Automakers with strong sales of sport utility vehicles, such as Toyota and Fiat-Chrysler, did especially well this year as baby boomers and millennials with growing families increasingly gravitated toward the roomy and versatile vehicles, Krebs said.
“Jeep was a big winner,” she said. “Jeep is just a really popular brand and iconic, and it has had huge sales increases.”
Lower gasoline prices also helped to increase buyers' options, as well as put money back into household budgets. In November, sales of compact SUVs and crossovers totaled 2.2 million, an 18.8% increase over the year before, according to Kelley Blue Book.

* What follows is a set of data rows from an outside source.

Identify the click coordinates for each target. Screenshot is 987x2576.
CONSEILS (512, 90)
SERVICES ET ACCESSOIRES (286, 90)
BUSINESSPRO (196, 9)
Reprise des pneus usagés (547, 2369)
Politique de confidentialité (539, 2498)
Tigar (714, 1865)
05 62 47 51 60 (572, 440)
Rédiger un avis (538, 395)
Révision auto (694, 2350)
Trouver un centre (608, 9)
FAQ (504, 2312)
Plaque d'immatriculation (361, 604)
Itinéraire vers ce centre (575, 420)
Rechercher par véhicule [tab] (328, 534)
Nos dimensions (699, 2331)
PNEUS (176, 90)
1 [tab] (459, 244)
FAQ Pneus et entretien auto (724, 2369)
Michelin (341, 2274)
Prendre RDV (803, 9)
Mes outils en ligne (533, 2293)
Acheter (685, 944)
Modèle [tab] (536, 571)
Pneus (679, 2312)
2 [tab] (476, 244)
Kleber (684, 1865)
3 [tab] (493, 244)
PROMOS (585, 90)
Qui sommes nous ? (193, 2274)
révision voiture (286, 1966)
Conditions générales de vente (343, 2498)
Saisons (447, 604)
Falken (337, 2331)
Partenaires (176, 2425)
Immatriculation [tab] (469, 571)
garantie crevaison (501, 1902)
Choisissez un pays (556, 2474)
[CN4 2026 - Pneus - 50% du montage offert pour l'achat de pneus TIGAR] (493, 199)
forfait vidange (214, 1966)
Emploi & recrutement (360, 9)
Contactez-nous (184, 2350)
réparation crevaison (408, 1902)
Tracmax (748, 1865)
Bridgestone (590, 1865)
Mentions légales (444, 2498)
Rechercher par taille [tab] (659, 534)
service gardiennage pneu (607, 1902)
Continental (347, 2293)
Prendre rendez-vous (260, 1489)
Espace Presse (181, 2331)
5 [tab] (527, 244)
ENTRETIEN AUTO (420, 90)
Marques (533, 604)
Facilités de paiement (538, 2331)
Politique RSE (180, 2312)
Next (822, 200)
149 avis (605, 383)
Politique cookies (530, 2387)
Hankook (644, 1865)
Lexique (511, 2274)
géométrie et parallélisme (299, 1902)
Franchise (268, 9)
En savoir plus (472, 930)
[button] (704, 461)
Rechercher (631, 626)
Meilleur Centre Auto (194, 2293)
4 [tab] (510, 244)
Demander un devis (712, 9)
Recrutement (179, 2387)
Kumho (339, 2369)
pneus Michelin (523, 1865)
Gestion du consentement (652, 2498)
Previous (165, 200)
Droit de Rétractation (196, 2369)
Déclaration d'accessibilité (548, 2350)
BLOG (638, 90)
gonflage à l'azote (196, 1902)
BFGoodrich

“Because your operational costs are a bit lower … people might go for that SUV or a bigger engine or a bigger vehicle that's less efficient,” Lyman said.
Overall sales were also helped by greater replacement of older vehicles, many of which are more than 10 years old, Krebs said.
“That's the oldest we've ever seen in the American fleet, so people are at the point where they need to replace them,” she said.
But Wall Street's reaction didn't necessarily align with the record-breaking declarations of the auto industry. On Tuesday, shares of GM dropped 88 cents, or 2.6%, to close at $32.43, even though the Detroit automaker led the pack in full-year sales numbers. Ford stock also dropped 25 cents to close at $13.72.
Analysts said the less enthusiastic market response is likely due to missed expectations from December sales.
Most companies reported gains in December, with some in the double digits. Nissan's sales jumped 19%, Fiat-Chrysler's climbed 13%, Toyota's rose nearly 11% and Honda's went up almost 10%. Ford posted an 8% increase, and General Motors said its sales rose 6%.
“December was a little softer than we thought it would be,” said Jessica Caldwell, senior analyst at Edmunds.com. “It still eked out to be the strongest month in 2015.”
Although most other automakers posted gains, Volkswagen saw its numbers plummet in the aftermath of its global emissions scandal, which broke in September and affects about 11 million vehicles worldwide. The German automaker's sales fell 5% for the year; the company suspended sales of its popular diesel vehicles in September.
The U.S. Department of Justice filed a civil complaint Monday against Volkswagen over its sale of vehicles that used software to cheat on U.S. emissions tests.
In the year ahead, automakers will have to grapple with their strategy for cars, whose sales have stagnated in many segments while SUV and truck sales have grown, said Akshay Anand, senior analyst for Kelley Blue Book. Compact car sales in November decreased slightly to 2.2 million from the year before, according to Kelley Blue Book.
Leasing contracts, which have been at record levels, could prove more difficult for sales this year. A large number of vehicle leases are set to expire, leading to questions about whether the market can accommodate an influx of these pre-owned vehicles in addition to the new cars, Krebs said.
Interest rates may also pose an issue, though Lyman of TrueCar said the effect on overall sales is expected to be negligible.
“The interest rates are going to increase in conjunction with the overall improvements in the economy, so we're not too concerned,” he said.
Lyman said TrueCar expects continued sales growth of about 3% this year, not quite as aggressive as in the last six years. Analysts expect automakers to deliver between 17.5 million and 18 million vehicles in 2016.
“There's still room to grow,” said Caldwell of Edmunds.com. “Sales should continue on a healthy pace.”
The Associated Press contributed to this report.